In a single thread, this is used for superscalar execution. If you have code something like "a = b / c; d = e * f;", both instructions can be run in parallel since neither depends on the other. This also hides the cost of x86's more complicated addressing modes - computing the address gets dispatched to an execution unit just like a normal multiply/add, and the result just gets sent to the store unit.

But sometimes a thread has lots of dependencies, or does mainly a single type of operation. Maybe it's crunching through a bunch of multiply-adds. Rather than let the remainder of the core sit idle, you can run another thread, or even another process, on it. If this second one mainly hits a different EU - say, it's doing a lot of shifting and bit-twiddling - you can get a 100% speedup.

You rarely get so much of a boost in practice. A worker-thread type of program, splitting a parallel task across cores, will generally be using the same execution units in each thread. And SMT doesn't help if you're bottlenecked on something besides execution - well-optimized code, as often as not, is limited by memory throughput rather than execution.

The other boost comes from covering memory latency. If one thread hits a load that isn't in L1 cache, it will stall while the load is served. If it's in L2 cache, that's not too long - a dozen cycles or so. If you're going out to main memory, you're looking at a few hundred, maybe a few thousand cycles of NOPs - so why not switch to another thread, that has all it's data in L1 cache already? Modern x86 processors have pretty low memory latency compared to other architectures, so two threads is generally the most you'd find useful for this, but other systems with harsher memory latency will go even wider - the latter-day SPARCs do eight threads per core, and some parts of a GPU will operate in the hundreds. This is why some non-superscalar architectures will still have multiple threads per core - it's only ever actually running one instruction, but it will rarely be running zero.

Re:Never been a fan of hyperthreading

[Tough+Love]

Simple conclusion: these i7's are aimed at the notebook/ultrabook/chromebook market where battery life and weight are more important than performance. You don't want these for your server, desktop or fat ass laptop.

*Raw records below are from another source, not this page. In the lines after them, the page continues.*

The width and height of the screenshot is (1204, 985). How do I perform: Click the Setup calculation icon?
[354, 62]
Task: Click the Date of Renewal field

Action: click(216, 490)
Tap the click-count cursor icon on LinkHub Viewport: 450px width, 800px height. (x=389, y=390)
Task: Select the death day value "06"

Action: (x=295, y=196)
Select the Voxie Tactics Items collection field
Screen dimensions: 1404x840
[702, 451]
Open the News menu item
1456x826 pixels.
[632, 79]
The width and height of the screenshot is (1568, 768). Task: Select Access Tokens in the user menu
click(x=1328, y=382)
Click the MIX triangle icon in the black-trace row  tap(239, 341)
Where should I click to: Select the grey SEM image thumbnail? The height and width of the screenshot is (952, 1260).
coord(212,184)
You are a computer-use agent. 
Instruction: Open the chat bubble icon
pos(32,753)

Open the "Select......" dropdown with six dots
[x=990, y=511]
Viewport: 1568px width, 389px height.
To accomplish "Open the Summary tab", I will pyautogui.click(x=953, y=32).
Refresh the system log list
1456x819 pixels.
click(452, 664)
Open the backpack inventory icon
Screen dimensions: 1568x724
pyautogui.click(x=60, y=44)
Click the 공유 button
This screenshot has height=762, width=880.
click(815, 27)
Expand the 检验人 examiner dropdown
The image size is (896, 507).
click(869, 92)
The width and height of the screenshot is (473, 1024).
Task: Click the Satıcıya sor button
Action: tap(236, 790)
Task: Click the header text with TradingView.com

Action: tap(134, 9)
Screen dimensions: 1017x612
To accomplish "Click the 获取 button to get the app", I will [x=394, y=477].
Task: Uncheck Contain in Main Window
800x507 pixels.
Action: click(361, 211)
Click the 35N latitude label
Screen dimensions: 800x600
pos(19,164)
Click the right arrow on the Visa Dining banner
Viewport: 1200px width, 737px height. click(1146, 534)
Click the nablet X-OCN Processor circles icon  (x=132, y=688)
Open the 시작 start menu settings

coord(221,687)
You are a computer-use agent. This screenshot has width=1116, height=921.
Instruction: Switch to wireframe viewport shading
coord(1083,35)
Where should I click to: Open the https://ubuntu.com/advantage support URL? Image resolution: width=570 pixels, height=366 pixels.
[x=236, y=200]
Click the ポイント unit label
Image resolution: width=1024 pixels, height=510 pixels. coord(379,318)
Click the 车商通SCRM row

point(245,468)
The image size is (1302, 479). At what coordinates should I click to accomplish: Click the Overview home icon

These are 95W parts. Video encoding should be just fine with these high frequency non-HT parts.

But obviously, it would be better with HT. Going to the Arstechnica comments, the consensus is, this is just a marketing move by Intel. To be precise, i9 is the new i7, and open your wallets wider. It is possible that I am also right by saying that these non-HT i7's are targeted at mobile. Bragging rights, ok? "I have an i7 in my laptop, so cool [apple fan voice]". The catch being, i7 is the new i5.

This game is going to push a lot of folks to Ryzen. Intel must know that. Maybe they are trying to keep Apple from going to ARM?

spectre mitigation?

spectre-related attacks rely on predictive execution in hyperthreading.

could this be a mitigation, while providing improved performance so the new part still exceeds the outgoing part?

More important question:

[Gravis+Zero]

Will these still need to have Meltdown and Spectre patches? If Intel are just pooping out new chips with no fix for the root cause then it's kind of a moot point to talk about it's speed.

Everyone who cares disables it anyway

[jader3rd]

I know we have to disable CPU level Hyper Threading anyway. Too many false cache swaps when it's on.